Model Evaluation
Once the fine-tuning is complete, you can use the fine-tuned model to generate text for your specific use case. The inference page allows you to input the prompt text and get the model's generated completion text as output.
Evaluation Metrics
During fine-tuning, the model's performance is evaluated using different evaluation metrics. Some of the commonly used evaluation metrics are:
Training Loss: The training loss is the value that the model is trying to minimize during training. It measures how well the model is able to fit the training data. A low training loss can indicate that the model is learning the patterns in the training data well, but it can also indicate overfitting if the validation loss is high.
Validation Loss: The validation loss is the value that measures how well the model is generalizing to new data that it has not seen before. A low validation loss indicates that the model is able to generalize well to new data. If the validation loss is much higher than the training loss, it indicates that the model may be overfitting to the training data.
In addition to training loss and validation loss, there are several other evaluation metrics that can be used to evaluate the performance of a fine-tuned model. For text classification tasks, the following metrics are commonly used:
Precision: The fraction of true positive predictions out of all positive predictions.
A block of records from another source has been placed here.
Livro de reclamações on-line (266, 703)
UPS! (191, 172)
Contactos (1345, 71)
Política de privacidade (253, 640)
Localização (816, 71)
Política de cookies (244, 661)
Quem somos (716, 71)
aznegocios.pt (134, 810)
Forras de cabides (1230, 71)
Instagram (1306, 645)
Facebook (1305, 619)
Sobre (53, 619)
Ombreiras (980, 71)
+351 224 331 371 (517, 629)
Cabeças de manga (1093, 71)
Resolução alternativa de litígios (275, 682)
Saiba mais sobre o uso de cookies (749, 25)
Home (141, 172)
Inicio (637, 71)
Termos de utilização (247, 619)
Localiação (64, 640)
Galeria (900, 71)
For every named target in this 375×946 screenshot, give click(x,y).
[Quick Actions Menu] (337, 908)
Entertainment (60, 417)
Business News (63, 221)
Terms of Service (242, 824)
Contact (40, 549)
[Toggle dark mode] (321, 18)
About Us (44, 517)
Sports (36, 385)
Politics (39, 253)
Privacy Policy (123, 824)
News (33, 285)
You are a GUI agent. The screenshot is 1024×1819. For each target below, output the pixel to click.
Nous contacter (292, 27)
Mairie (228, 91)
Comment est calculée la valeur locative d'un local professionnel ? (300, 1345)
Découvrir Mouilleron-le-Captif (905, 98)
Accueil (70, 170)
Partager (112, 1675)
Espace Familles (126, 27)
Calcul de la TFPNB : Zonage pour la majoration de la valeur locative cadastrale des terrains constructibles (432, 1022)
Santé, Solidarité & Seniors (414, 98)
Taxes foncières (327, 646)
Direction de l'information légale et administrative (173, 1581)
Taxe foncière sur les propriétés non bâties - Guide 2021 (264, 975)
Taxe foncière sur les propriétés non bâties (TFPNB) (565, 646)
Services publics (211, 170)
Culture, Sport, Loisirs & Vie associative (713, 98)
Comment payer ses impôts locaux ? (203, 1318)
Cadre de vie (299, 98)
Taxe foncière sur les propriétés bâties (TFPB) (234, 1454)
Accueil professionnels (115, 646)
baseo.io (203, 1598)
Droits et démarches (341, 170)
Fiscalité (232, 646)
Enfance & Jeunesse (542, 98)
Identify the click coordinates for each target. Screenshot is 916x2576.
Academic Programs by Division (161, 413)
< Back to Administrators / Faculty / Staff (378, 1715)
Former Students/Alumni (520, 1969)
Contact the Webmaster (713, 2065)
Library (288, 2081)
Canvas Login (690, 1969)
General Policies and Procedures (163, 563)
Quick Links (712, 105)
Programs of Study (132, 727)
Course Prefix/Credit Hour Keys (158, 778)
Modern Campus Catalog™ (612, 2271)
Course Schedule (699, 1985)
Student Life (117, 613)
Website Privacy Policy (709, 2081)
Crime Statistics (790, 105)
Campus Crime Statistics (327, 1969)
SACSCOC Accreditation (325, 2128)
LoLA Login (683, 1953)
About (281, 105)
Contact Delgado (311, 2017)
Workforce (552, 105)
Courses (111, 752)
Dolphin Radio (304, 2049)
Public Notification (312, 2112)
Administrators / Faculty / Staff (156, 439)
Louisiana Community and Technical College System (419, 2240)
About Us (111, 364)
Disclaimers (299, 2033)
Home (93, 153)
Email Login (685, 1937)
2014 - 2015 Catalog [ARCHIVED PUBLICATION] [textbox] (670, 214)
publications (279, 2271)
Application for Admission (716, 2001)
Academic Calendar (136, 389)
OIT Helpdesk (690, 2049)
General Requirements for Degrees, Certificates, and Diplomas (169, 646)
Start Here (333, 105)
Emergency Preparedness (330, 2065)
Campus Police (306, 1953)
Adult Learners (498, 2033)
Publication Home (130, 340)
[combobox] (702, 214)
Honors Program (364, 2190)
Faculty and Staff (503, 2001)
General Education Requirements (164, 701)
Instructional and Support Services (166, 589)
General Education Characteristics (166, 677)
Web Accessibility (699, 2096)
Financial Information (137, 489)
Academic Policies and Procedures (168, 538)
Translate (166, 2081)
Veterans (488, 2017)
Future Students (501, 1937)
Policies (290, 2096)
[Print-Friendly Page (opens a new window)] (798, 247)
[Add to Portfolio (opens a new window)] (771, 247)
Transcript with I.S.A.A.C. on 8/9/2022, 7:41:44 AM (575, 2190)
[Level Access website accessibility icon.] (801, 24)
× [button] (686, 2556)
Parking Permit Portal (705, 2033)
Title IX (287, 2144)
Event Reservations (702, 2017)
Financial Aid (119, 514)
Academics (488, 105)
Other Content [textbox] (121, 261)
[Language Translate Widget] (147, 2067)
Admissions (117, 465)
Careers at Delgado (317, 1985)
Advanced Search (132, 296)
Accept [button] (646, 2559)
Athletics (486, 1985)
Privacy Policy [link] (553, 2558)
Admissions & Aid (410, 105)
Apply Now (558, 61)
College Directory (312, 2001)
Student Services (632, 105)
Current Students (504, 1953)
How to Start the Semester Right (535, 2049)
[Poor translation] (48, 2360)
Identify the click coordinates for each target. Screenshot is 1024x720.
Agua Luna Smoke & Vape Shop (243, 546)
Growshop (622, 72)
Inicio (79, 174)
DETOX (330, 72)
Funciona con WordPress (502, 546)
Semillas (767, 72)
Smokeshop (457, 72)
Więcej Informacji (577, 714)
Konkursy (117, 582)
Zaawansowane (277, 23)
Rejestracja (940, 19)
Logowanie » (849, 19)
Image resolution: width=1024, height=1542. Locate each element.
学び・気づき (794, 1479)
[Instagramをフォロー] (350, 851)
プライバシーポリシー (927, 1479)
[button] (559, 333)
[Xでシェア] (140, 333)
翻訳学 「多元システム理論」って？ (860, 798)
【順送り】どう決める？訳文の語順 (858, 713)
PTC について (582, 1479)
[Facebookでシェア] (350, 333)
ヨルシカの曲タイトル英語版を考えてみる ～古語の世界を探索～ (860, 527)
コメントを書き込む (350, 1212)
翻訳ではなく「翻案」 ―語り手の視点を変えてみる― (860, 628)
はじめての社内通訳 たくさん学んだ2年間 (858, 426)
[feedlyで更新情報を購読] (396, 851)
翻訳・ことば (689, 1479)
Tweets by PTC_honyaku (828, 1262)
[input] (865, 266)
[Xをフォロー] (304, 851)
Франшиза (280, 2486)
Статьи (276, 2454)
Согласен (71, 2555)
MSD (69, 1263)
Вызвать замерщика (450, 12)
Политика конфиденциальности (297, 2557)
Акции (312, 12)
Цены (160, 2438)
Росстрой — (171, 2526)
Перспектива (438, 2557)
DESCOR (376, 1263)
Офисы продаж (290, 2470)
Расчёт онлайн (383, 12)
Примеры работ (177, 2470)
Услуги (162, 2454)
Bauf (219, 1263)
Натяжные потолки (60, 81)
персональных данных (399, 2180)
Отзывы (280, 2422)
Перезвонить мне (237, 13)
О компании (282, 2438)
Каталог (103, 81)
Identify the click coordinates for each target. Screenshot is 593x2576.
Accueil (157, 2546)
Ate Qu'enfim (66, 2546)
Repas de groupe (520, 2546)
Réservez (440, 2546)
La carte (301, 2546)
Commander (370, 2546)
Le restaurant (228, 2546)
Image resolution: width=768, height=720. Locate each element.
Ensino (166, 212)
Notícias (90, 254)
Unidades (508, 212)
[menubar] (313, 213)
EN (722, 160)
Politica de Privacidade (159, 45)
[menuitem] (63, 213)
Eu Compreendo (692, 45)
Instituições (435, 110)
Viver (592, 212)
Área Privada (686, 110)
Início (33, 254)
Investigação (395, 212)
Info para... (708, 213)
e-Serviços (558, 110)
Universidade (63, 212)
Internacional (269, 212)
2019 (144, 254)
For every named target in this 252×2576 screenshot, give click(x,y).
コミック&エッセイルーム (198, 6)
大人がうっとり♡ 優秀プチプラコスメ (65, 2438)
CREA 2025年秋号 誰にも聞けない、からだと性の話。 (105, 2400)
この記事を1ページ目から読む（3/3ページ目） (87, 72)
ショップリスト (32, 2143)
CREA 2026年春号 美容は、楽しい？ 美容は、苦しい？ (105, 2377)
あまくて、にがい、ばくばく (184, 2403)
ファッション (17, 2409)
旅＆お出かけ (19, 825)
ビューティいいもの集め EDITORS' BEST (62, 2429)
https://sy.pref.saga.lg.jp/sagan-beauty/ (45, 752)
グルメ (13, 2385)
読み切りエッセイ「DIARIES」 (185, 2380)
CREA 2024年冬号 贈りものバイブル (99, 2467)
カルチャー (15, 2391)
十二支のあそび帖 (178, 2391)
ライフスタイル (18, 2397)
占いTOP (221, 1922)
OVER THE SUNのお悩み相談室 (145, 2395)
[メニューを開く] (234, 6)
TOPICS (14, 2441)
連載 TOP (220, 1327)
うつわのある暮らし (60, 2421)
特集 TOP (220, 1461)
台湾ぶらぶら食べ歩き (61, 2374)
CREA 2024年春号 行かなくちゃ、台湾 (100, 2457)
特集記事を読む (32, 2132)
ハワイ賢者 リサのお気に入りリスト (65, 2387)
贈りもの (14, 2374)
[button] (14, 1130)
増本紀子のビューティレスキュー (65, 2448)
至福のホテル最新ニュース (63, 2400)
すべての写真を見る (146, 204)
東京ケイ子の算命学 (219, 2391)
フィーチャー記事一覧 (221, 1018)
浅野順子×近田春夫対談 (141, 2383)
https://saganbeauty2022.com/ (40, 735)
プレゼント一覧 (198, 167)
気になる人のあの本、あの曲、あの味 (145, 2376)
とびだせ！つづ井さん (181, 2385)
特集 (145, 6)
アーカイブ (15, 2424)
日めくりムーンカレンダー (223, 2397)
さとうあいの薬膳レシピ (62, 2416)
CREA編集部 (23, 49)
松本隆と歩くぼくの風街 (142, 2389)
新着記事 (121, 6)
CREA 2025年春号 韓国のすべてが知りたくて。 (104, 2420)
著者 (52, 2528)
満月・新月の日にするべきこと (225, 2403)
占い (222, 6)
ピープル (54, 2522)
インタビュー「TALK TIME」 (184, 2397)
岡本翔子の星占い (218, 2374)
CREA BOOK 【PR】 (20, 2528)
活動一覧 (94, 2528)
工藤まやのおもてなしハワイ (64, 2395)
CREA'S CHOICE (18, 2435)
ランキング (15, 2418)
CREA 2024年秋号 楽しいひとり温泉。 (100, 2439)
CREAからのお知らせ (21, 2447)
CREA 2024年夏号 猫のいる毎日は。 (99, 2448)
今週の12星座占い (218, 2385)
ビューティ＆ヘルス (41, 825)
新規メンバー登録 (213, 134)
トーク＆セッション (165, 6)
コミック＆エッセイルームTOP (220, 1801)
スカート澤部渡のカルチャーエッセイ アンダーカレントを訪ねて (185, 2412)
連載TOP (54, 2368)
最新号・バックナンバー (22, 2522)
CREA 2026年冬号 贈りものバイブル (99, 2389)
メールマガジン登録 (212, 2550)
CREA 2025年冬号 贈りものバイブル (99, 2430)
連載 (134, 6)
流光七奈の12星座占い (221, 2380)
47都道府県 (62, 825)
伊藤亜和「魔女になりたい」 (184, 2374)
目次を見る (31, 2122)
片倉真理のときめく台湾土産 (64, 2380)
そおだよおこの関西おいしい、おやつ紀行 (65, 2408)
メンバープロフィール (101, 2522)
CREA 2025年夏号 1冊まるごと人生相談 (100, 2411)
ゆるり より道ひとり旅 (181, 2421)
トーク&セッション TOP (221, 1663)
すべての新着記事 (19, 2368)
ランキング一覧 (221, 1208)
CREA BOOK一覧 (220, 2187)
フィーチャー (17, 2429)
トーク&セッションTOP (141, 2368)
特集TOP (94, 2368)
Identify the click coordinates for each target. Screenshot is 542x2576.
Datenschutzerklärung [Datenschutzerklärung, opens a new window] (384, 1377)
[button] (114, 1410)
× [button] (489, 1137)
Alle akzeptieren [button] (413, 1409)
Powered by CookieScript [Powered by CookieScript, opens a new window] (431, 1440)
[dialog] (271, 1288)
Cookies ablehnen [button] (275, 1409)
In other words, precision measures how many of the predicted positive results are actually positive.
Recall: The fraction of true positive predictions out of all actual positive examples. In other words, recall measures how many of the actual positive results were correctly predicted.
F1 score: A harmonic mean of precision and recall. It's a balanced measure that combines the two metrics to give an overall evaluation of the model's performance.
Accuracy: The fraction of correct predictions out of all predictions. In other words, accuracy measures how many of the predictions made by the model are correct.